Read the Guides - general and specific. In the College Section of the Library, there are general encyclopedic guides, with raw facts and data about all the four-year colleges in the country, selective guides by major field of study, and there are specific guides about good small colleges, art schools, environmental programs and so forth. The College Office keeps the latest of each of these in the Office, plus even more guides. The College Section also has CD-ROMs sent by colleges, and videos with the TV/VCR to watch them. 

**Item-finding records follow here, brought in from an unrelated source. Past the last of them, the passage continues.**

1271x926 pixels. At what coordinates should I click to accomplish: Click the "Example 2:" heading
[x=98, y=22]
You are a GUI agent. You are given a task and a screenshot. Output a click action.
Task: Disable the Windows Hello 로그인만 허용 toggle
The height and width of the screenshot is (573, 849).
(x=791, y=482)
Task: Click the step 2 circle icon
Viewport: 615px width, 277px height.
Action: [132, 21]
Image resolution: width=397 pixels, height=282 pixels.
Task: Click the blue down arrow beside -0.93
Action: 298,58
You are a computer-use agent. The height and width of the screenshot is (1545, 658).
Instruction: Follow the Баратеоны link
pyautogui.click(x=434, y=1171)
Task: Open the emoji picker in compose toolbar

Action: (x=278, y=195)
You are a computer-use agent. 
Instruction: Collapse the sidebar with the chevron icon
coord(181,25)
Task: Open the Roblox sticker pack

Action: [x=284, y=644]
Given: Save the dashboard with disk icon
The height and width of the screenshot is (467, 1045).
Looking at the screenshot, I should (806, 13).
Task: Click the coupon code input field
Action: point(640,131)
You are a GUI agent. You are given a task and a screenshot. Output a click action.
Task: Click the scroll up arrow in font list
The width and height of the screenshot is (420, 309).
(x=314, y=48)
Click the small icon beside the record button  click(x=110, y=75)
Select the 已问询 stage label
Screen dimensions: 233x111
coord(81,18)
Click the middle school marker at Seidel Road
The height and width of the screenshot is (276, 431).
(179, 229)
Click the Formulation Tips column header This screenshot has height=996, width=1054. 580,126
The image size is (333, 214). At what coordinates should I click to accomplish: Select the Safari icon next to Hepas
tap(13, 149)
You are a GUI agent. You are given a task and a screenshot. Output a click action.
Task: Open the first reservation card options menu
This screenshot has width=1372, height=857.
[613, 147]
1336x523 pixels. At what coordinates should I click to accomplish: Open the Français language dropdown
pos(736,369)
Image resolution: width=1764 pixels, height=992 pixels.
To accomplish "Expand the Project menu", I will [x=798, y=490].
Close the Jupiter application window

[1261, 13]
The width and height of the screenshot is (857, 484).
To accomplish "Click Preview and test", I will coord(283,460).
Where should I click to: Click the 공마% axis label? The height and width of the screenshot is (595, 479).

More Reading. By the College Office, to be read there, are college catalogs and viewbooks. In the catalogs, particularly, you can find specific information about courses, requirements, the application procedure, financial aid, et cetera. When you have identified a college as generally interesting to you, you can check it out in greater detail here. 

Search the Web:  


Exploring College Options 
http://www.ucan-network.org/U-CAN -University and College Accountability Network
http://www.petersons.comPeterson's Guide online
http://www.princetonreview.comPrinceton Review
http://www.collegeplan.orgCollege Search
https://www.commonapp.orgCommon App Online
http://www.uscollegesearch.org/College Search
http://www.ctcl.com/Colleges That Change Lives
http://nsse.iub.edu/index.cfm    National Survey of Student Engagement (an alternate view of collegiate quality that focuses on teaching and learning)
http://carla.acad.umn.edu/lctl/to find colleges with courses in less commonly taught languages
http://www.workcolleges.org    colleges with a work program
http://www.dancemagazine.com/thecollegeguideDance Magazine College Guide
http://www.braintrack.com/us-collegesBrainTrack
http://www.academicinfo.net/AcademicInfo: Subject Guides & Online Degrees
 

VISIT. After a while, all the colleges' marketing makes all the colleges look alike. The only way to get a feel for any of them is to get to the campus. It would be impossible to over-emphasize the importance of visiting any college you plan to apply to. (If it is impossible to visit a given campus, say some counselors, you might ask yourself whether it's a realistic college to have on your list.) During your senior year, you are permitted two class days each semester for visiting colleges. As you gather information about a college to which you might apply, find out what they expect in terms of high school courses to be taken, standardized testing, their timeline for application, any supplementary material to be submitted, interviews or visits as part of the application process. Then you can organize what you have to do. Artists should expect to put together a portfolio, even if applying to a liberal arts college; musicians and actors should send a tape; athletes should get in touch with college coaches and ask for a letter to those coaches from their high school coach(es).